TASK TO COMPLETE ::
Which lines in the records below hold the word "screenshot"? Copy each of them.

Entries taken from a collection ::
• • •
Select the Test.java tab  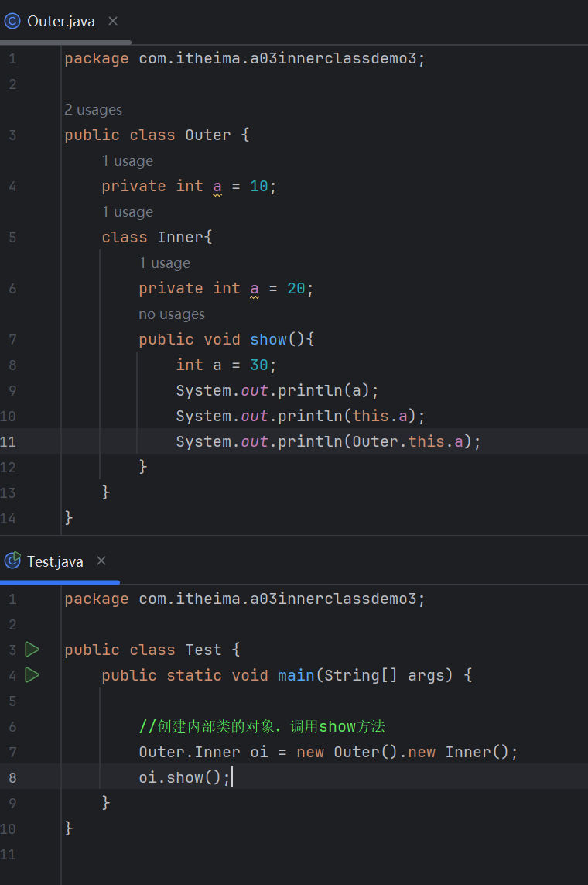tap(54, 562)
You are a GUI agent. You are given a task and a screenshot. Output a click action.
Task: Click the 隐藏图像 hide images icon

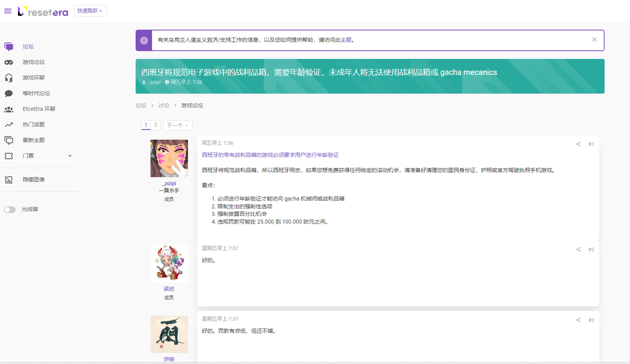[x=9, y=180]
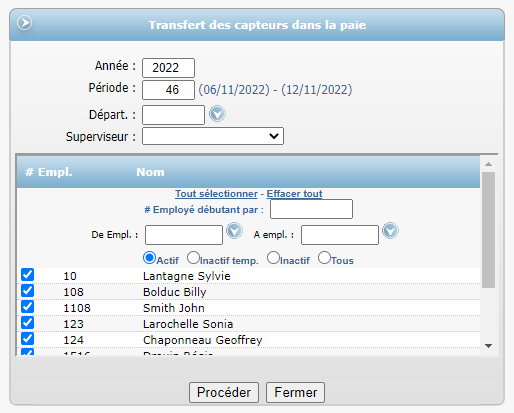Click the arrow icon in dialog title bar
Screen dimensions: 514x413
pos(25,23)
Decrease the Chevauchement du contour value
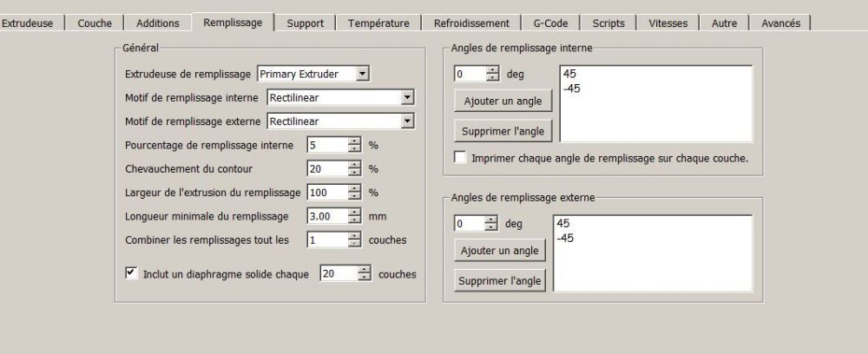 click(x=354, y=172)

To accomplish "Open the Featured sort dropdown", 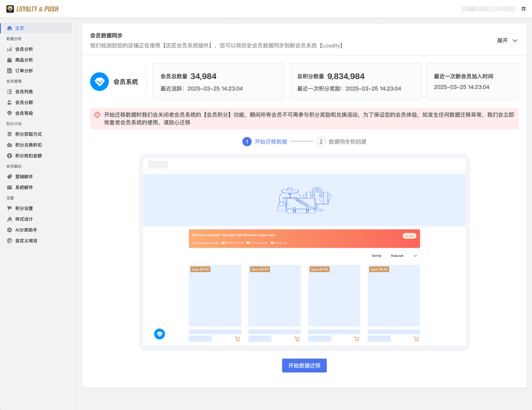I will pos(404,256).
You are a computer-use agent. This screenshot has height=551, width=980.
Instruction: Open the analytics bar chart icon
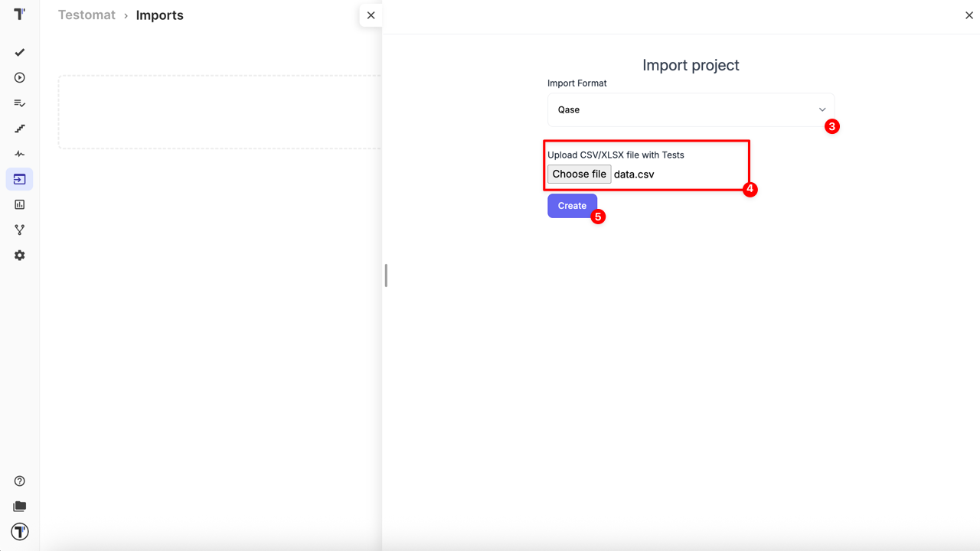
• • •
ANSWER TO THIS PROBLEM ::
You are a GUI agent. You are given a task and a screenshot. Output a click action.
You are a computer-use agent. This screenshot has height=551, width=980.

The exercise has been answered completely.